Task #5674 (closed)
Opened 13 years ago
Closed 13 years ago
Bug: web dead with "connector_pool_size" in log
Reported by: | jamoore | Owned by: | cneves |
---|---|---|---|
Priority: | minor | Milestone: | OMERO-Beta4.3.2 |
Component: | Web | Version: | n.a. |
Keywords: | n.a. | Cc: | atarkowska, cneves |
Resources: | n.a. | Referenced By: | n.a. |
References: | n.a. | Remaining Time: | 0.0d |
Sprint: | 2011-07-21 (1) |
Description
Mon, 30 May 2011 13:25:53 webgateway ERROR Critical error during connect, retrying after _purge Mon, 30 May 2011 13:25:53 webgateway INFO reached connector_pool_size (70), size after purge: (1) Mon, 30 May 2011 13:25:53 webgateway ERROR Critical error during connect, retrying after _purge Mon, 30 May 2011 13:25:53 webgateway INFO reached connector_pool_size (70), size after purge: (1) Mon, 30 May 2011 13:25:53 webgateway ERROR Critical error during connect, retrying after _purge Mon, 30 May 2011 13:25:53 webgateway INFO reached connector_pool_size (70), size after purge: (1) Mon, 30 May 2011 13:25:53 webgateway ERROR Critical error during connect, retrying after _purge Mon, 30 May 2011 13:25:53 webgateway INFO reached connector_pool_size (70), size after purge: (1)
See also: https://www.openmicroscopy.org/community/viewtopic.php?f=5&t=464
Change History (26)
comment:1 Changed 13 years ago by jmoore
- Cc cxallan added
- Priority changed from critical to blocker
- Sprint set to 2011-06-02 (13)
comment:2 Changed 13 years ago by jmoore
NB in order to fix this, it is necessary to:
- Stop the application pool in IIS
- Restart the server
- Start the application pool.
Trying to stop and start just the application pool leads to an error.
comment:3 Changed 13 years ago by atarkowska
- Cc atarkowska added; cneves-x removed
- Owner changed from atarkowska to cneves-x
comment:4 Changed 13 years ago by atarkowska
I assume #5663 is related.
comment:5 Changed 13 years ago by cxallan
- Cc cneves-x added; cxallan removed
- Owner changed from cneves-x to cxallan
- Remaining Time set to 0.5
- Status changed from new to accepted
comment:6 Changed 13 years ago by cxallan
- Owner changed from cxallan to cneves-x
comment:7 Changed 13 years ago by cneves
This is more related to #5663 than what is reported here, but if one logs in, waits over 10 minutes and issues a refresh the connection times out (as expected) which triggers a session join.
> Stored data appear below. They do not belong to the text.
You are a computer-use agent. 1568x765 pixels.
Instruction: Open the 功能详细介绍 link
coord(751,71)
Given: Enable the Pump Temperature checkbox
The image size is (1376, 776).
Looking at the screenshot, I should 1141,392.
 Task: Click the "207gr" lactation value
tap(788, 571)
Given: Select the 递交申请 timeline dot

This line in the omero.gateway:
s = self.c.joinSession(self._sessionUuid)
Knowing self.c is an omero.client instance and self._sessionUuid is a valid session id (I assume, as omero.sessions.timeout=86400000 which should give a 24h timeout) , triggers executeCheckPasswordRO/RW with the session id in place of the user credentials. I'm not sure this if this is expected, but I'd assume not.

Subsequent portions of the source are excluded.